First “lost mass extinction case” found that killed 63% of Africa’s primates


About 34 million years ago, the “lost extinction” in Africa wiped out most of the primates, rodents and predators that preyed on these two groups. The species disappeared in a slow wave of extinction that spanned millions of years and went unnoticed by scientists – until now.

This previously unseen extinction connects two geological eras: the Eocene (55.8-33.9 million years ago) and the Oligocene (33.9-23 million years ago). When the greenhouse climate of the Eocene began to shift toward the glacial temperatures characteristic of the Oligocene, sea levels dropped, the Antarctic ice sheet rose, and about two-thirds of all animal species in Europe and Asia became extinct.

But researchers believed that life in Africa escaped this fate, and that animals there were protected from the worst effects of the cooling climate by their proximity to the equator. The few African fossils from that period have given scientists few clues as to what actually happened to the continent’s animals as the Earth cooled; a new look at animal lineages has recently shown that climate change at the end of the Eocene also dealt a devastating blow to African mammal life.

Using hundreds of fossils spanning tens of millions of years, from the mid-Eocene to the Oligocene, scientists have reconstructed the evolutionary chronology in the family trees of five groups of African mammals. The researchers focused on two groups of primates, two groups of rodents and one group of extinct predators known as hyenadonts (“hyena teeth”) that preyed on rodents and primates, according to the new study.

“Africa doesn’t have the same fossil density as other continents,” said study co-author Eric Seiffert, professor and chair of the Department of Integrative Anatomical Sciences at the Keck School of Medicine at the University of Southern California in Los Angeles. “So we had to find a way to extract as much information as possible, which is why we used this fairly novel approach,” Seiffert told Live Science.

The authors used what fossils they had to track species diversity and loss over time in those animal groups. As they did, patterns began to emerge, showing that around 34 million years ago, a cooling Earth lopped off entire branches of those mammals’ family trees. Species diversity didn’t drop abruptly, as is often the case in global mass extinction events. Rather, the decline happened over millions of years, until 63% of the species in those mammal groups had disappeared.

“Over the course of 4 million years, we see this gradual slow loss of all of the lineages that had been present in the late Eocene,” Seiffert said. “The biggest trough of that lineage diversity curve really bottoms out at 30 million years ago, and then starts to pick back up around 28 million years ago.”

Dental CT scans show that mammal teeth became less diverse during the early Oligocene extinction events. Here is an example of the three-dimensional tooth shape of a lower molar of a fossil anomaluroid rodent.
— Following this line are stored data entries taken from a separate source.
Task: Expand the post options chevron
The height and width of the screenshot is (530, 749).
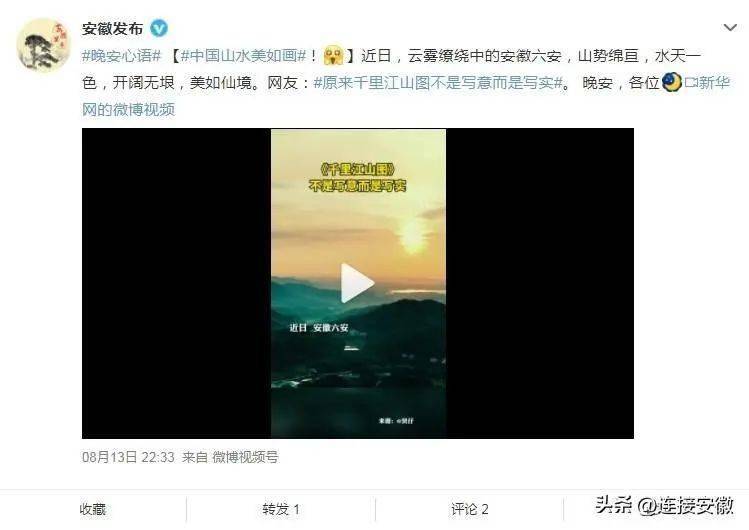Action: point(730,28)
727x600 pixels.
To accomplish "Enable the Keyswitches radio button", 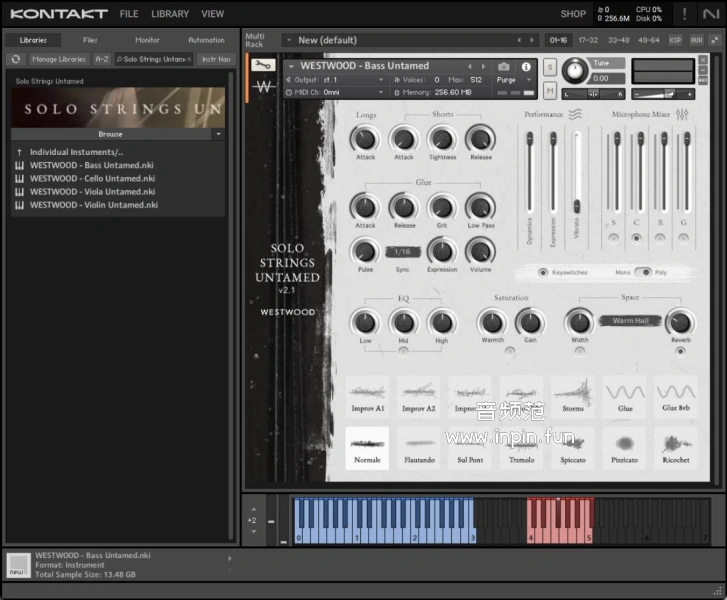I will [543, 272].
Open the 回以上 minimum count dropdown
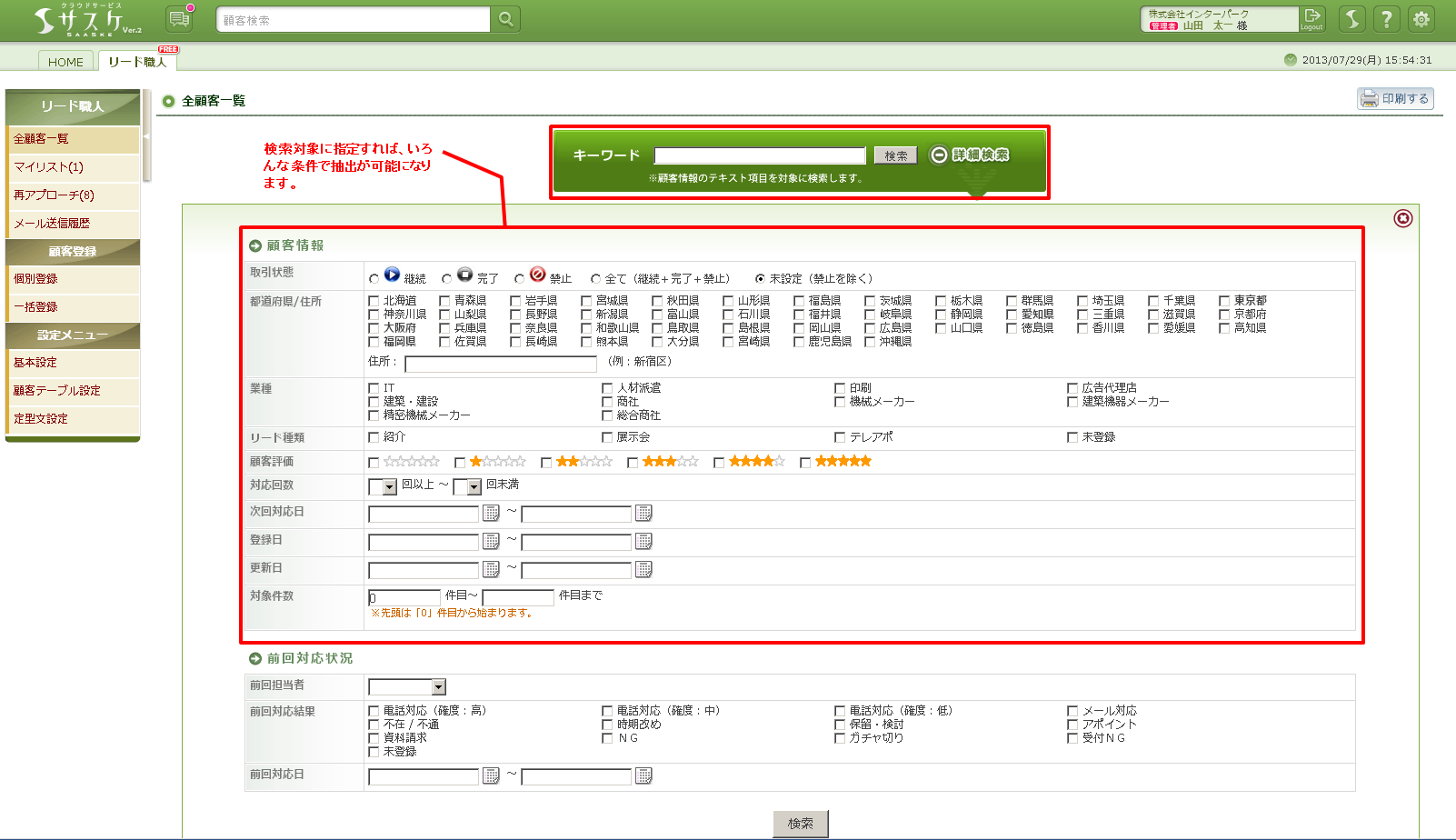 click(x=390, y=487)
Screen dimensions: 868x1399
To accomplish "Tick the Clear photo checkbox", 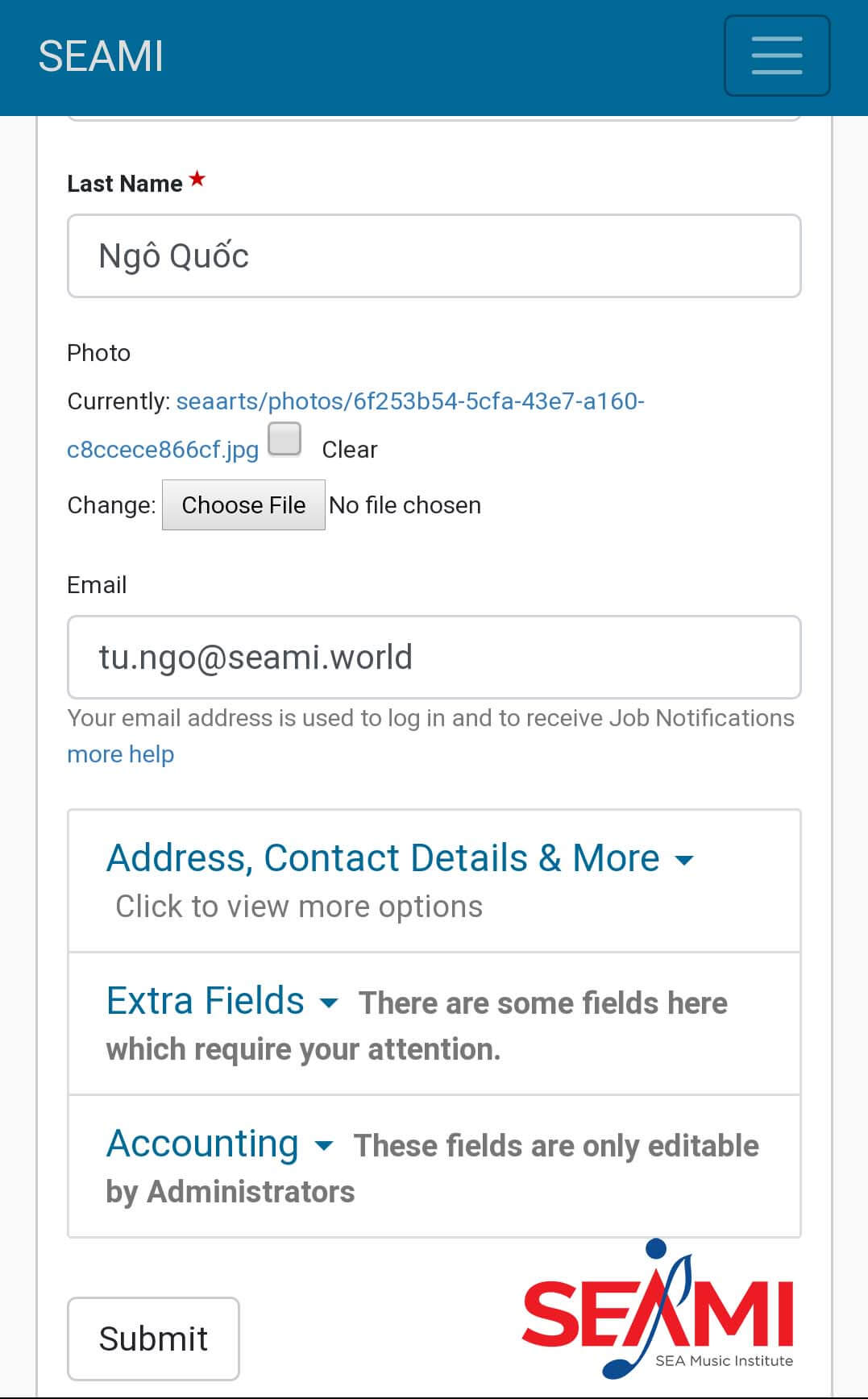I will point(284,440).
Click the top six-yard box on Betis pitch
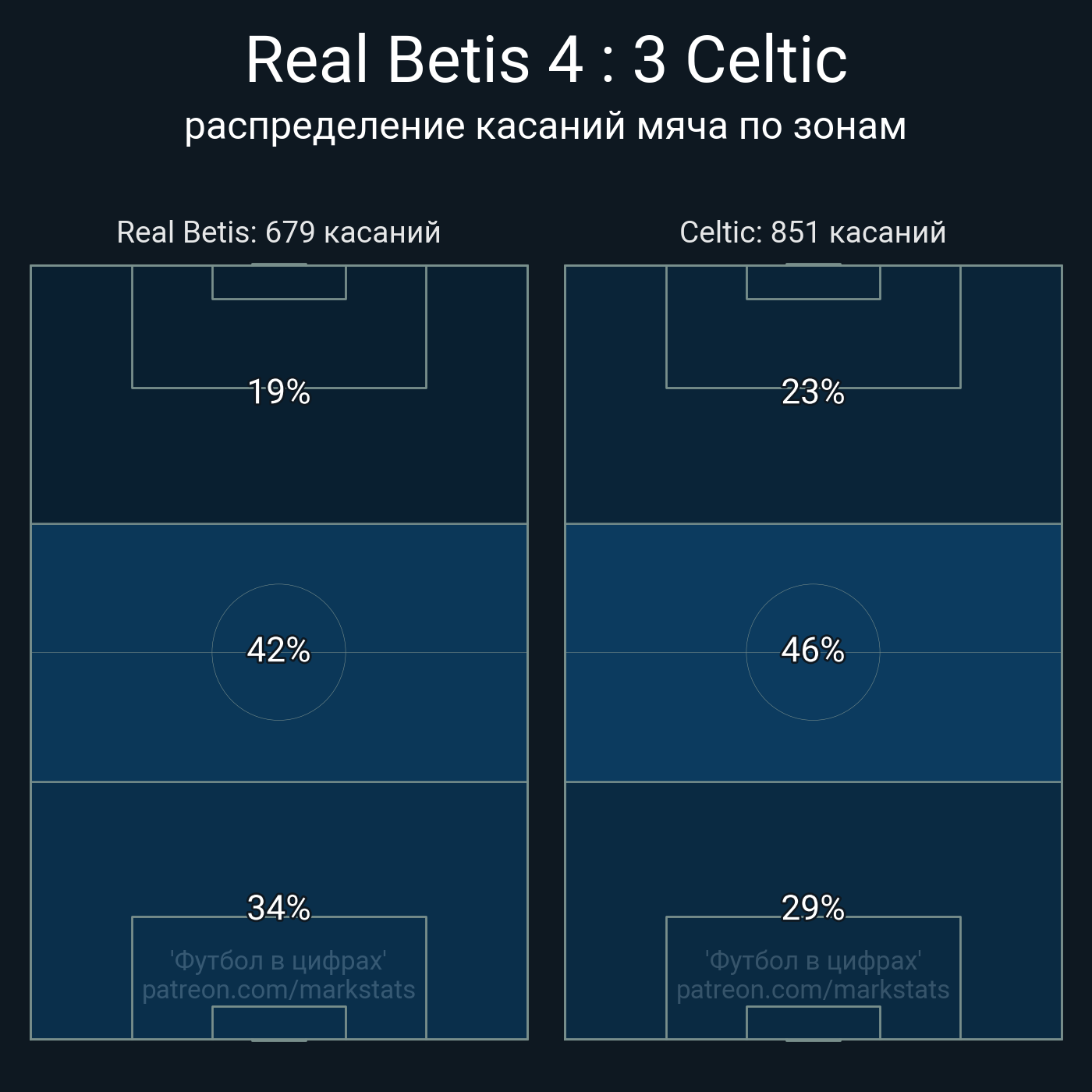The height and width of the screenshot is (1092, 1092). coord(278,282)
When those groups began to diversify again, many of the new species had evolved new traits that weren’t present in species that came before the extinctions, according to the study. For example, rodent and primate species that emerged during the Oligocene had different tooth shapes than their extinct cousins, hinting that these animals were adapted to survive in different ecosystems than their predecessors experienced.
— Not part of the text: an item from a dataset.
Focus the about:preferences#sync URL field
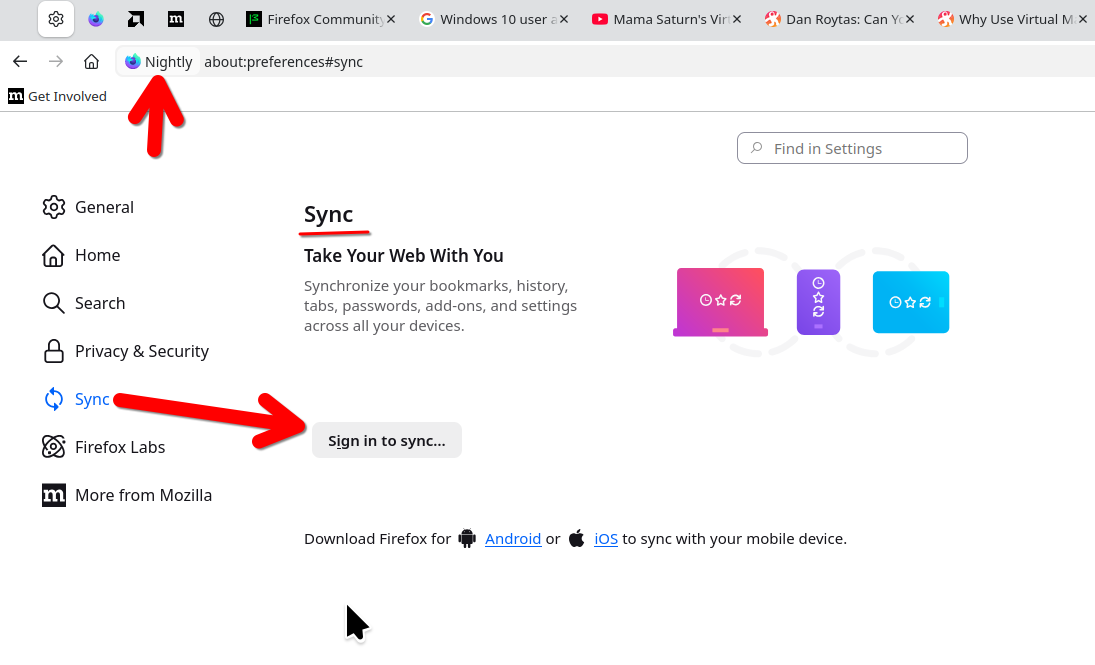Viewport: 1095px width, 665px height. click(600, 62)
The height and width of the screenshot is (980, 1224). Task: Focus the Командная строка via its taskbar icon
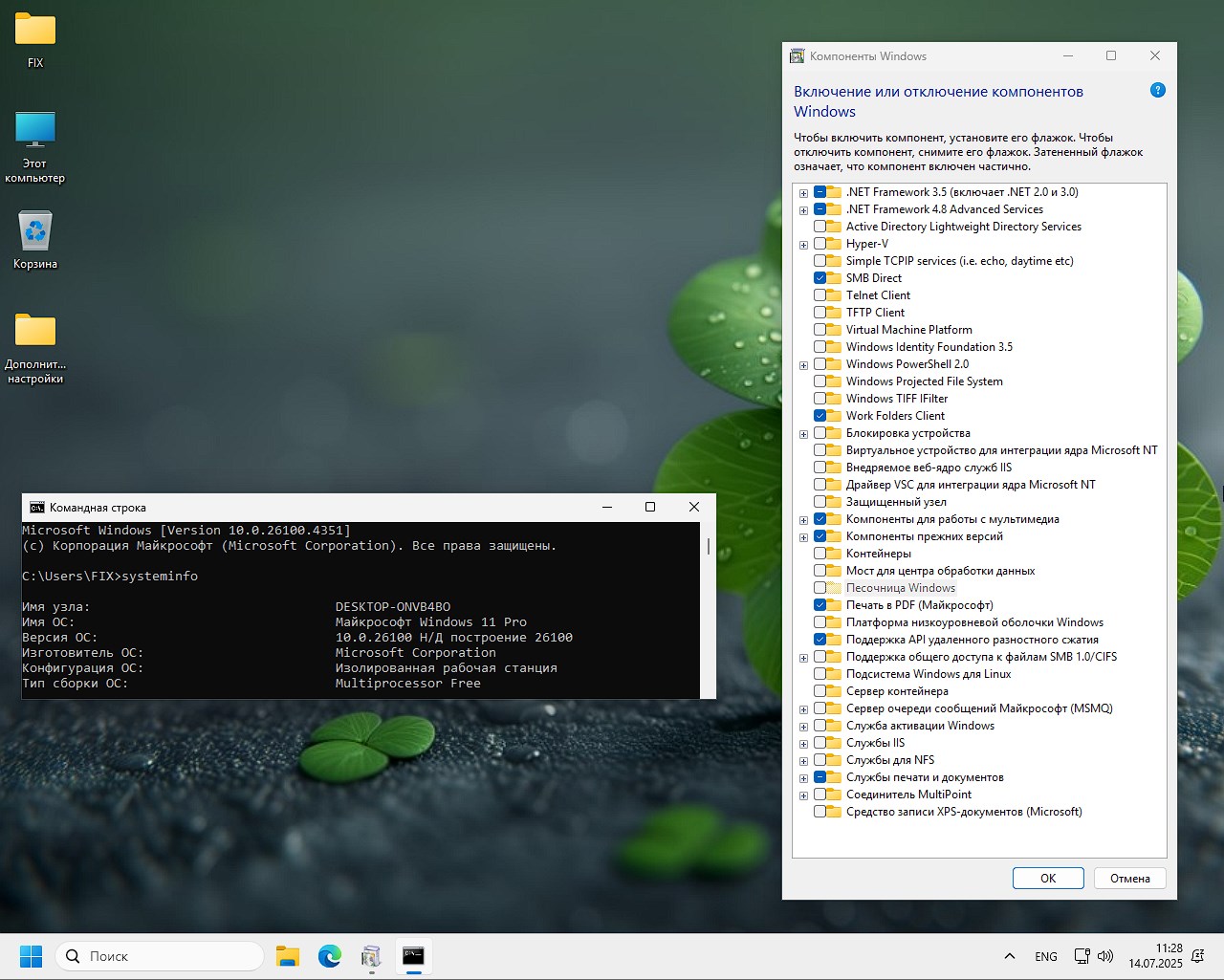[414, 956]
“Extinction is interesting in that way,” study co-author Matt Borths, curator of Duke Lemur Center Division of Fossil Primates, said in a statement. “It kills things, but it also opens up new ecological opportunities for the lineages that survive into this new world.”

Was it global cooling that extinguished those African mammals? While that was probably a factor, other evidence from Africa and the Arabian peninsula from around 31 million years ago suggests that unusually active volcanoes may have posed another insurmountable challenge to their survival, Seiffert said.

“All this volcanic activity that would ultimately lead to the rising and development of the Ethiopian highlands, it started around 31 million years ago with some really dramatic volcanic super-eruptions,” he said. “That part of eastern Africa was continually being altered by these volcanic events. If not necessarily causing extinctions, those constant changes to the environment may have been at least delaying diversification in some of these lineages.”

The findings were published Oct. 7 in the journal Communications Biology.